Psychological Review
|April 1, 2020
Summary
Human probabilistic reasoning deviates from Bayesian ideals due to a query-adaptive recognition model. This model optimizes for high-probability queries, explaining base rate neglect and conservatism in cognitive inference.
Area of Science:
- Cognitive Science
- Computational Neuroscience
- Bayesian Inference
Background:
- Bayesian theories posit rational probability integration in cognition.
- Empirical evidence shows systematic deviations from optimal probabilistic inference.
- Contradictory findings include base rate neglect and conservatism.
Purpose of the Study:
- To propose a novel theory explaining systematic deviations in human probabilistic inference.
- To investigate the role of a query-adaptive recognition model in Bayesian cognition.
- To reconcile conflicting findings of underreaction to prior probabilities and data likelihood.
Main Methods:
- Theoretical modeling of a recognition model that maps queries to probability distributions.
- Optimization of recognition model parameters based on query distribution and computational limits.
- Experimental manipulation of query distribution to control underreaction phenomena.
Main Results:
- The proposed recognition model explains both base rate neglect and conservatism.
- Resource allocation within the model is biased towards high-probability queries.
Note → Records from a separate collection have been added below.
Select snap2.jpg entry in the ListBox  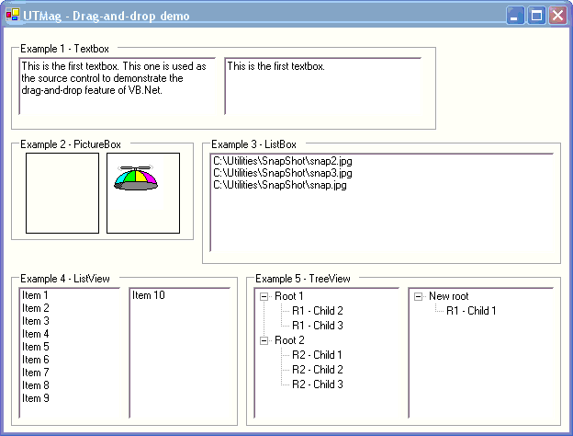pyautogui.click(x=282, y=160)
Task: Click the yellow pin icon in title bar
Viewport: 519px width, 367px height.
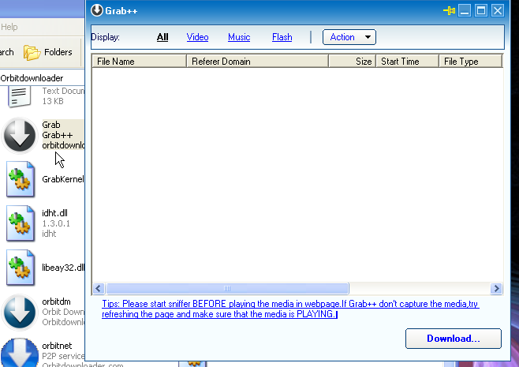Action: 450,10
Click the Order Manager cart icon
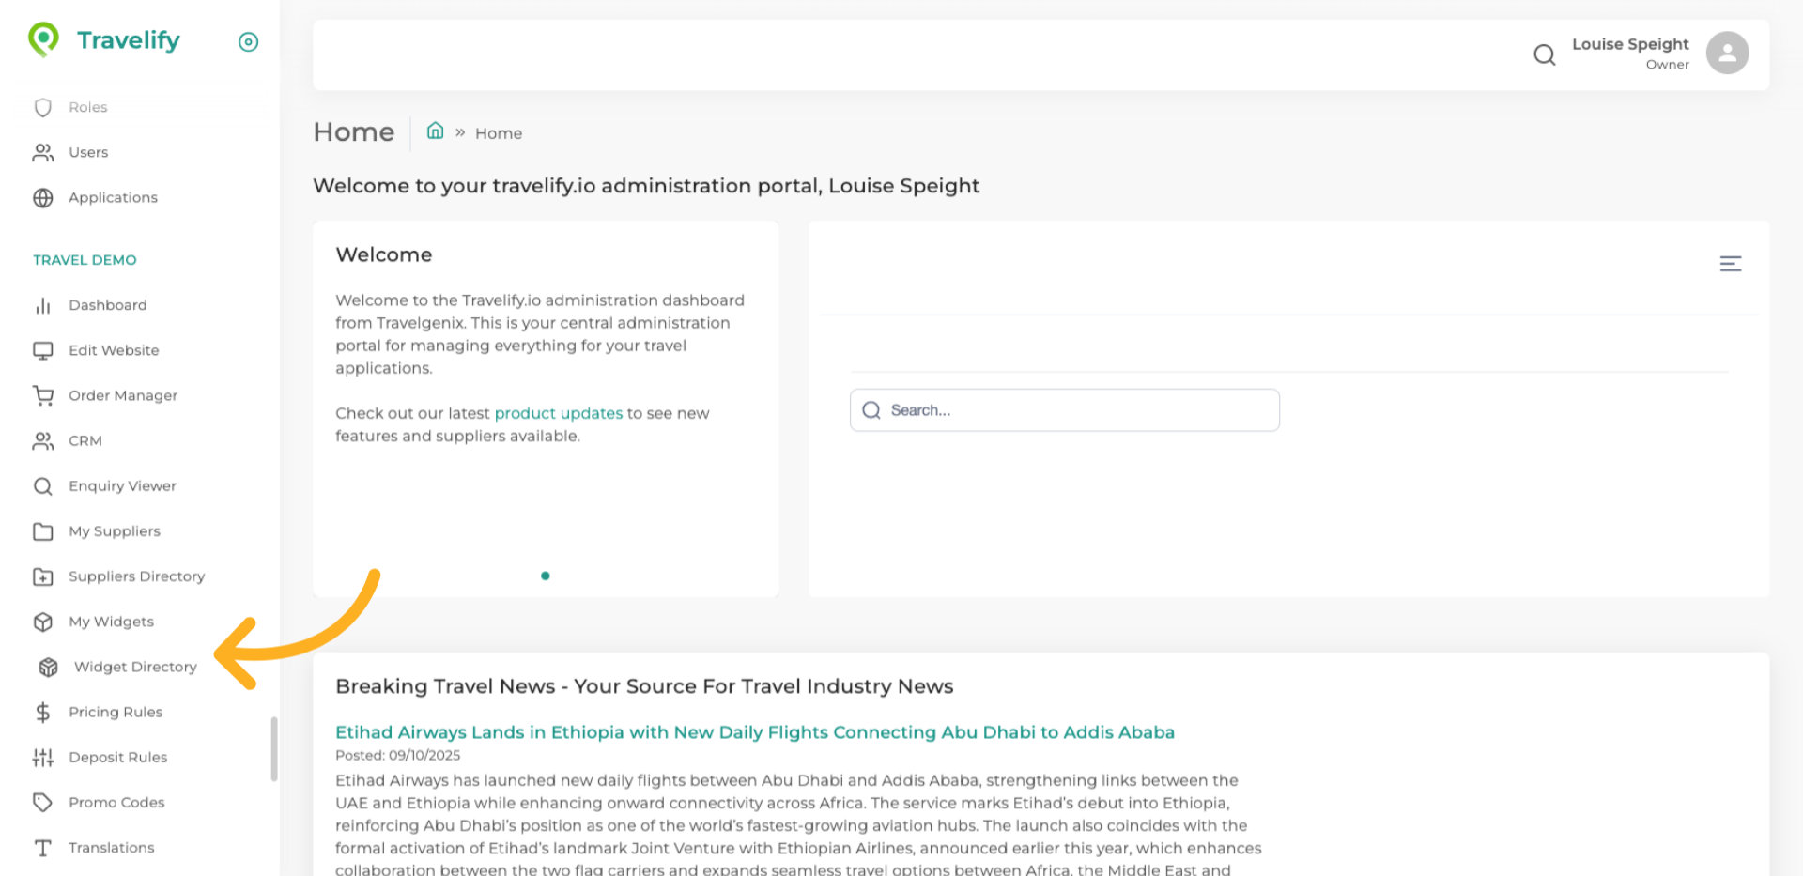Screen dimensions: 1803x876 [43, 396]
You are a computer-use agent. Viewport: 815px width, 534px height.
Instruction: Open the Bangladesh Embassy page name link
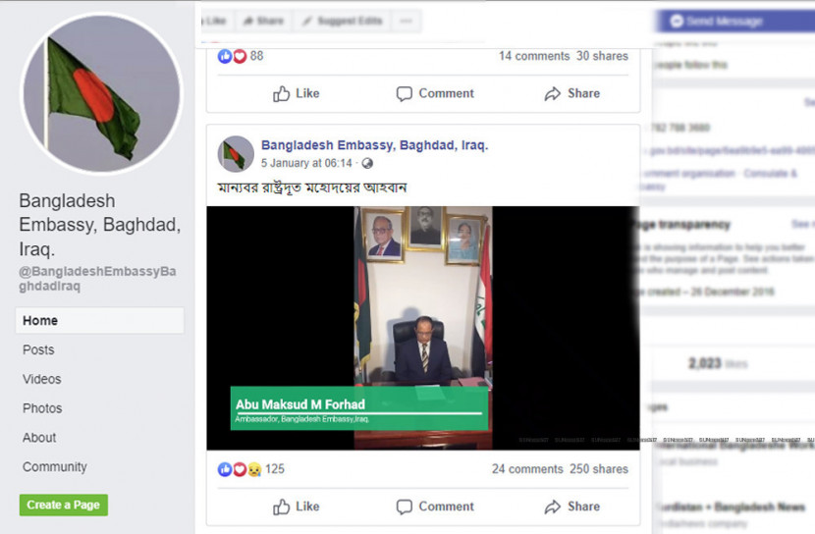(374, 145)
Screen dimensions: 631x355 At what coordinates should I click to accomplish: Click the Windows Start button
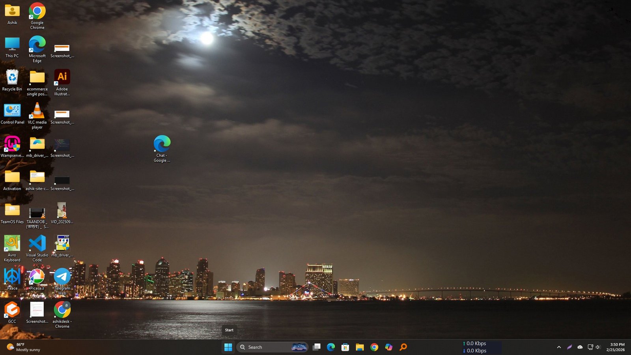[x=228, y=347]
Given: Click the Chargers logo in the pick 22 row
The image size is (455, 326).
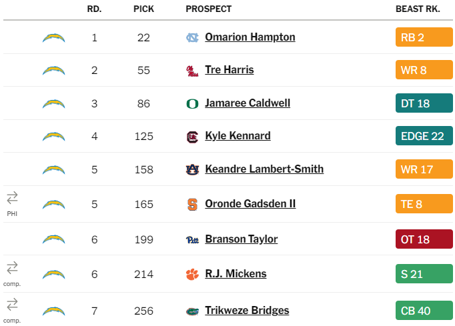Looking at the screenshot, I should click(x=53, y=38).
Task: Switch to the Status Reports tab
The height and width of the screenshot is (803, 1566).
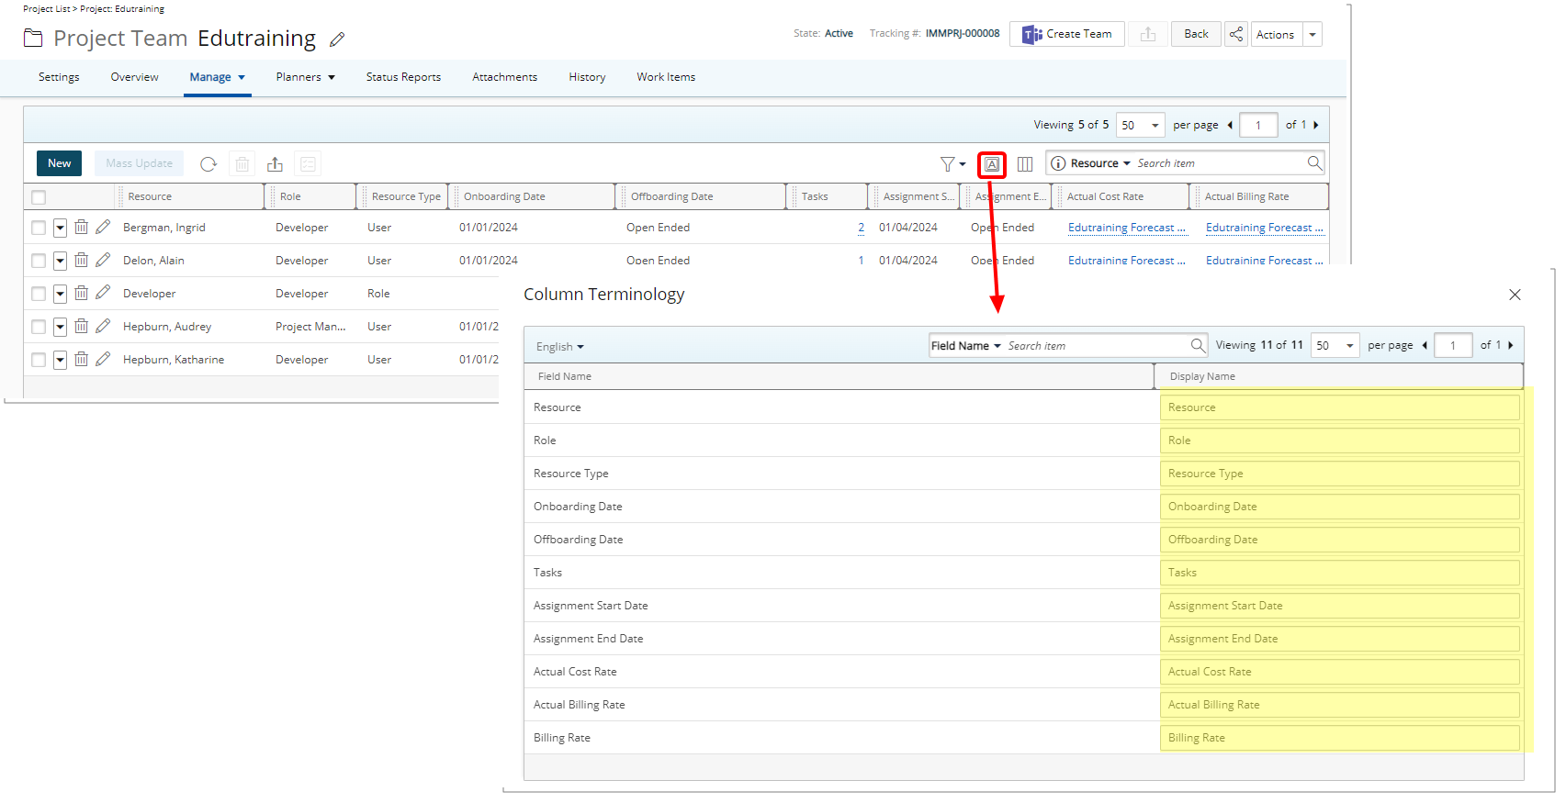Action: click(403, 77)
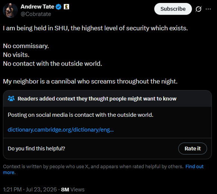Click the 'I am being held in SHU' line
The width and height of the screenshot is (217, 194).
[95, 28]
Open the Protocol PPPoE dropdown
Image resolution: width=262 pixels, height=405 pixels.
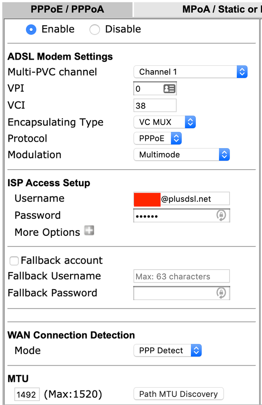[157, 138]
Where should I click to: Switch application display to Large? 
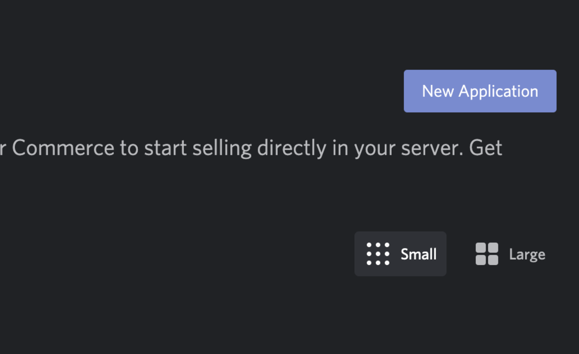click(x=509, y=253)
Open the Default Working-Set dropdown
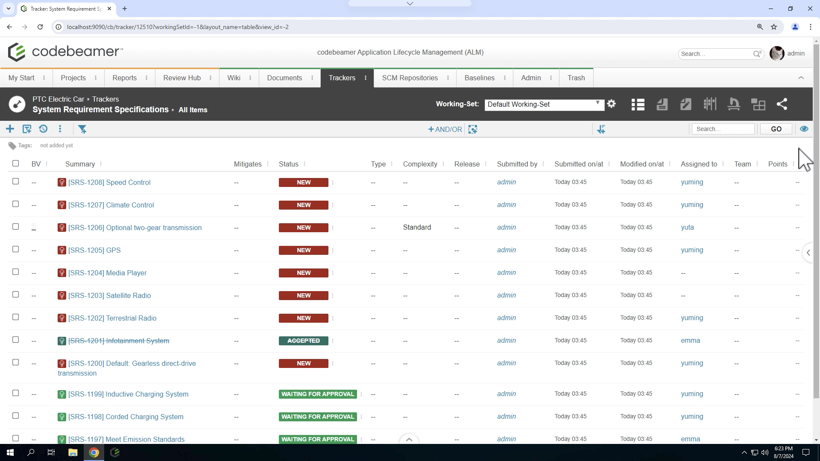 [x=545, y=105]
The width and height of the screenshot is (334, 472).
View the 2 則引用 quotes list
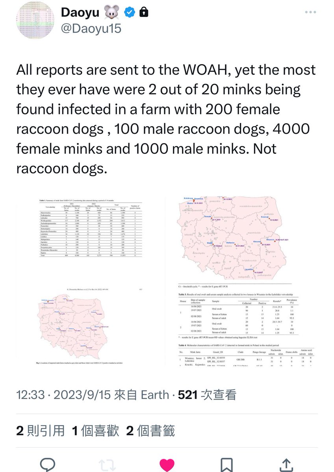click(x=40, y=431)
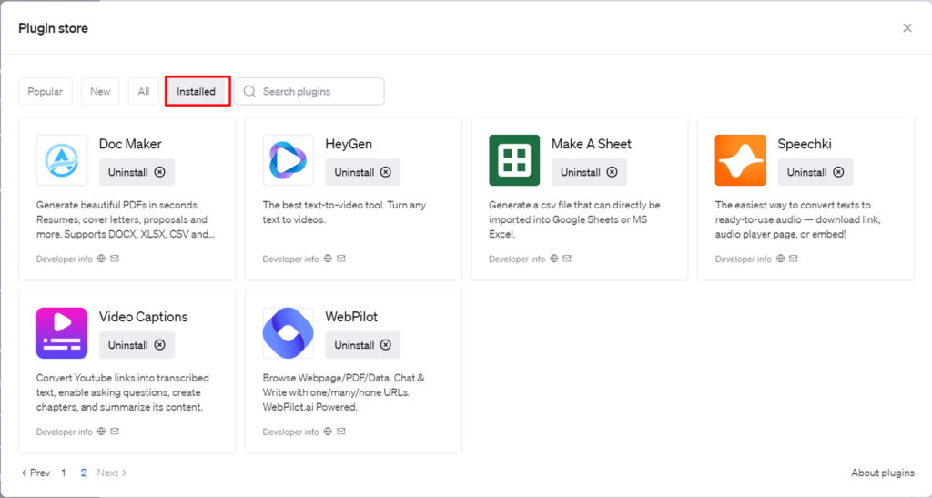Click the HeyGen plugin logo
This screenshot has height=498, width=932.
(x=288, y=160)
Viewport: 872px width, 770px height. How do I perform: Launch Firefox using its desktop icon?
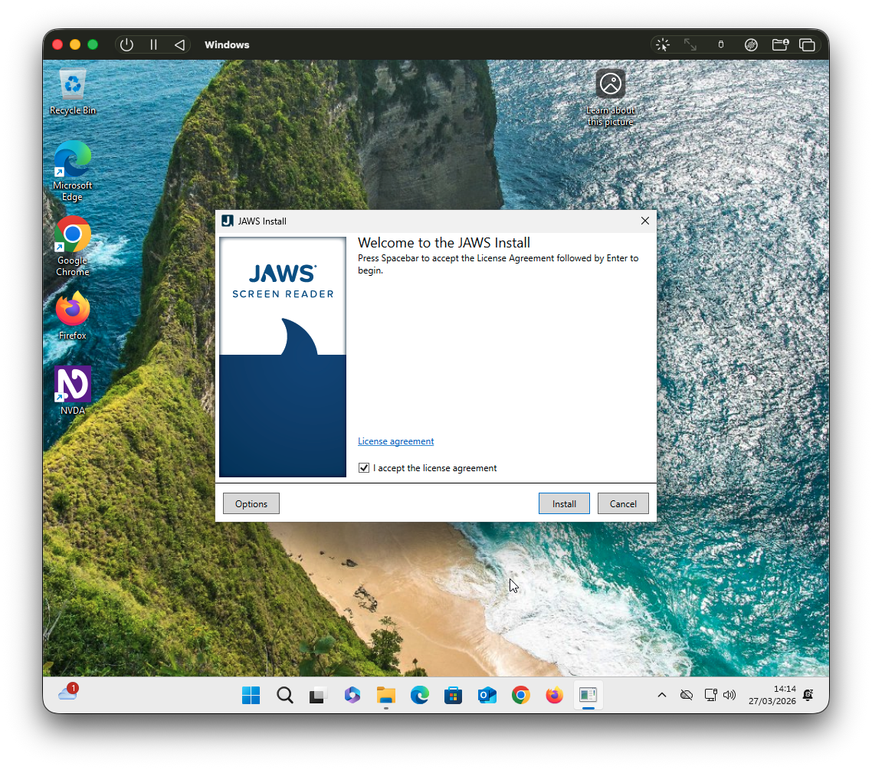click(x=72, y=310)
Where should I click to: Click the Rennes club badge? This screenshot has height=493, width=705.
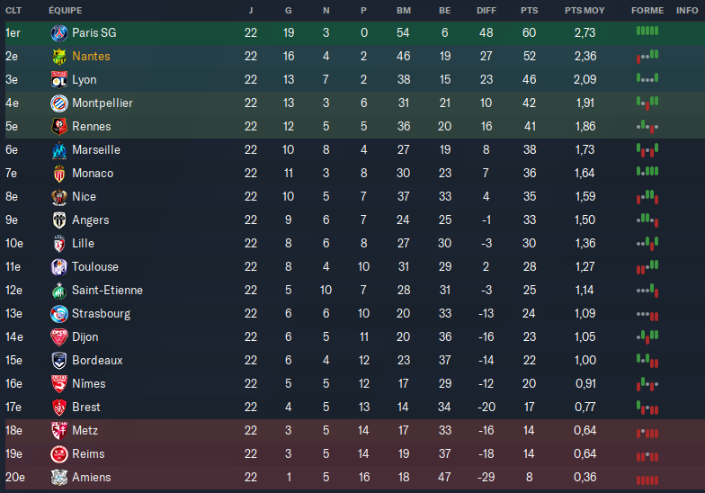click(59, 127)
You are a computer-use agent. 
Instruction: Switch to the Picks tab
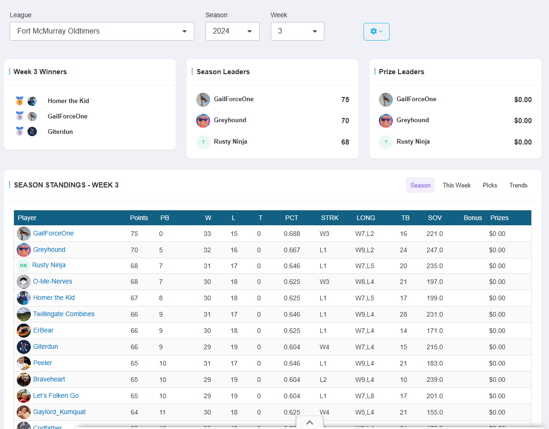coord(490,185)
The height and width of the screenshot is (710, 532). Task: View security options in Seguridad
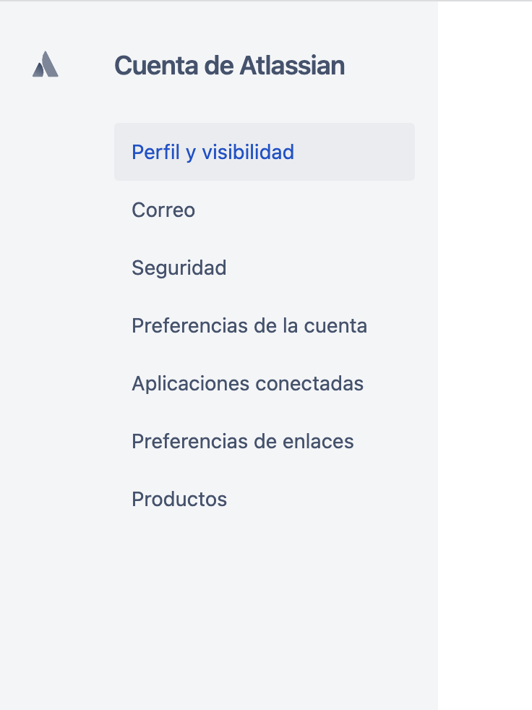(x=179, y=268)
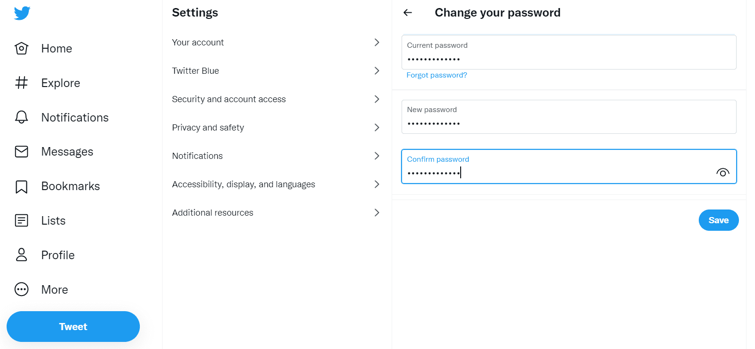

- Experimental results demonstrate systematic control over underreaction by manipulating query distributions.
Conclusions:
- Human probabilistic inference is not solely reliant on a general-purpose Bayesian mechanism.
- A query-adaptive recognition model, optimized for specific query distributions, underlies cognitive inference.
- This framework accounts for various phenomena including memory effects, belief bias, and response variability.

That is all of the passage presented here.